A visual representation of the pain journey

The journey map illustrates barriers to care experienced by individuals living with chronic pain, quality of life challenges, and the day-to-day wear and tear that chronic pain exacts on both patients and their loved ones.

The illustration follows the path of people with pain as they struggle through numerous barriers to care such as lack of insurance coverage, stigma, inability to find a provider who will treat them, and a punitive regulatory environment. As one individual traverses a tightrope while juggling work, day-to-day tasks, mental health, family and friends, financial burdens, and quality of life, logistical access problems and a dysfunctional patient-provider relationship cause the tightrope to fray.

The burden of their chronic pain condition and lack of support weighs the individual down as they try to scale tall, treacherous cliffs to reach treatment, while their loved ones feel at a loss to help. In some cases, as individuals with pain make it to the other side of the canyon and take care into their own hands, they are able to access complementary and integrative care. Even then, though, insurance may not cover all of the needed care, and some patients never make it to that point.

“The image of the ravine with figures trying to climb steep, rocky cliffs, and of a patient crossing it on a tightrope while juggling all the aspects of their lives and being weighed down by misguided policies, is one that will stay with me for a long time,” Steinberg shares.

The importance of increased awareness

CMS hopes to see greater awareness and understanding with the distribution of this tool: “We encourage everyone to explore where opportunities exist outside of the parameters of government to bring ease for those suffering with chronic pain, such as eliminating the stigmas that exist not only for those who suffer with chronic pain, but also those who suffer with behavioral health issues as well as those who suffer from opioid use disorder,” states information from cms.gov.

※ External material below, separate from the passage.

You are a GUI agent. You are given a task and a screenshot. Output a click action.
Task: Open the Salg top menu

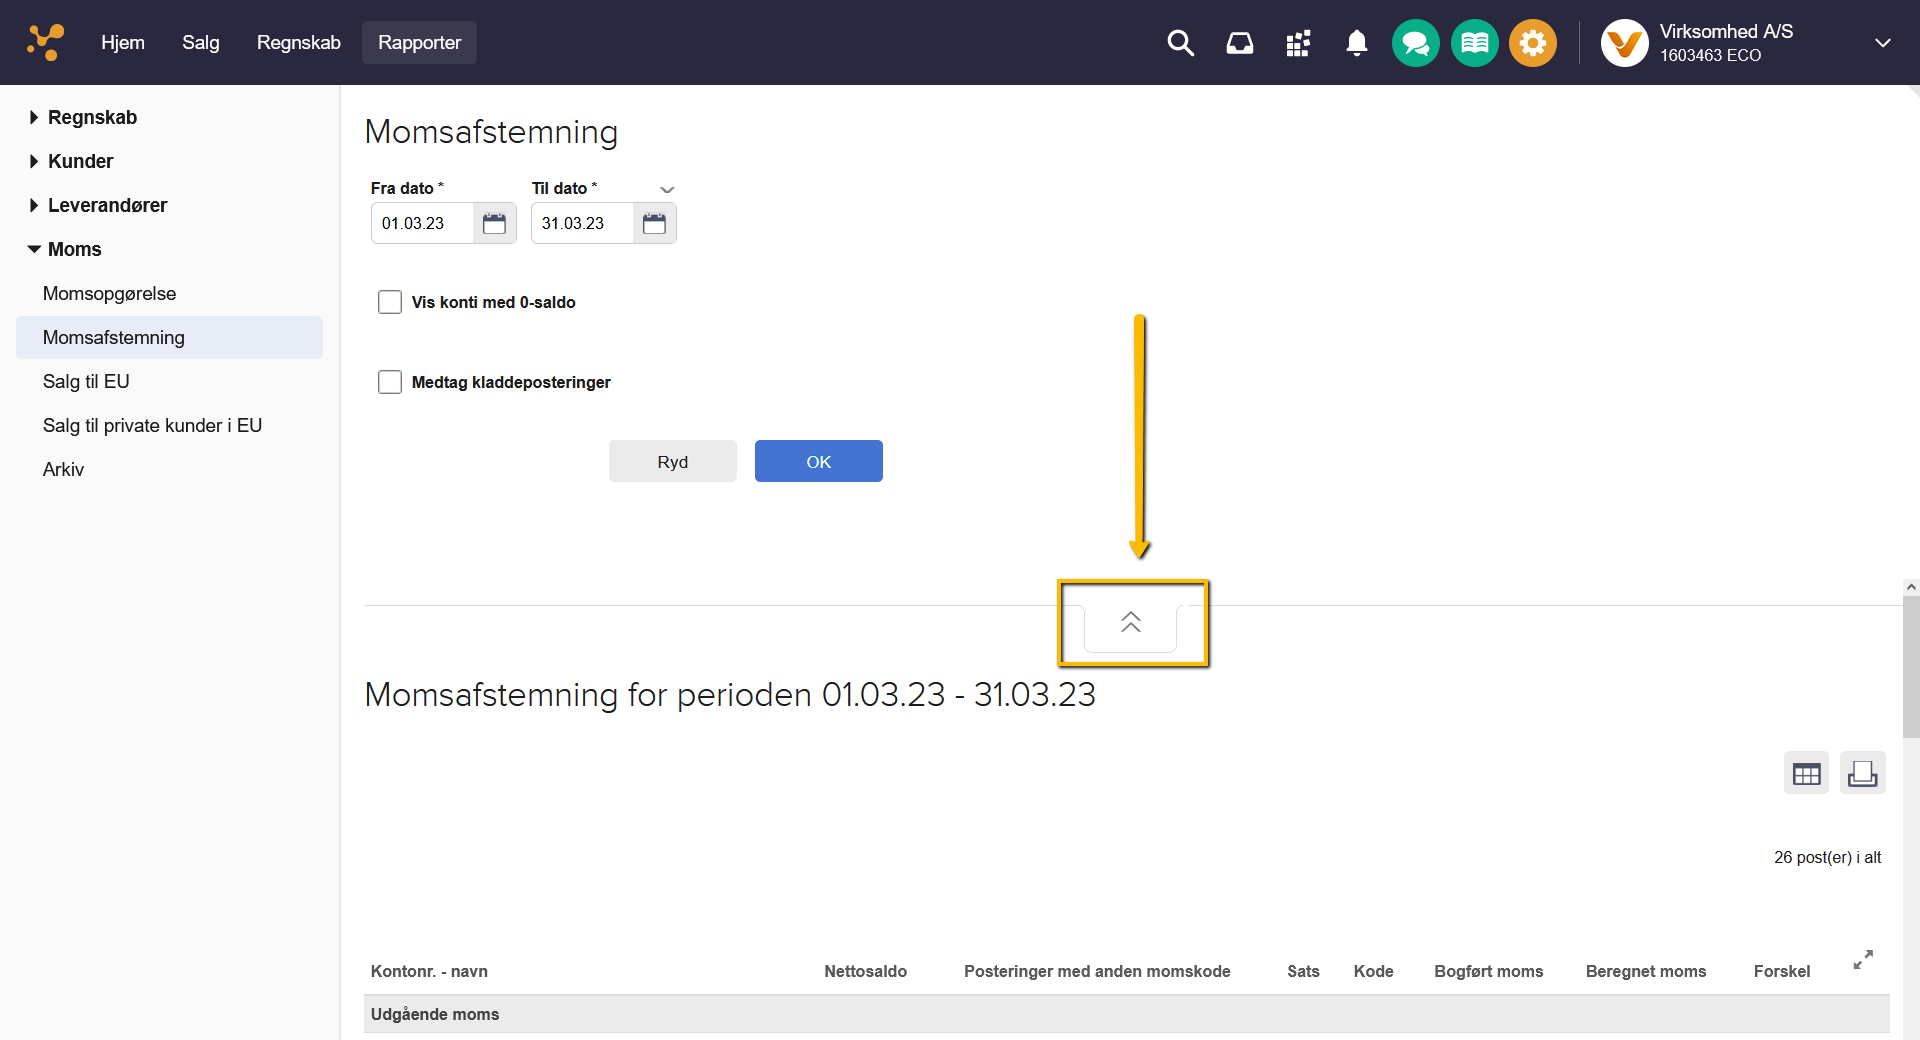(x=200, y=43)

“The CMS Journey Map signals to anyone that looks at it, and especially to those living with chronic pain, that there are people at CMS who understand and care about how arduous and onerous their journey is to find help and want to do something to improve it,” Steinberg says. “My only wish is that more could be done to push this out into the world so that policymakers, health care providers, and the general public see it as well.”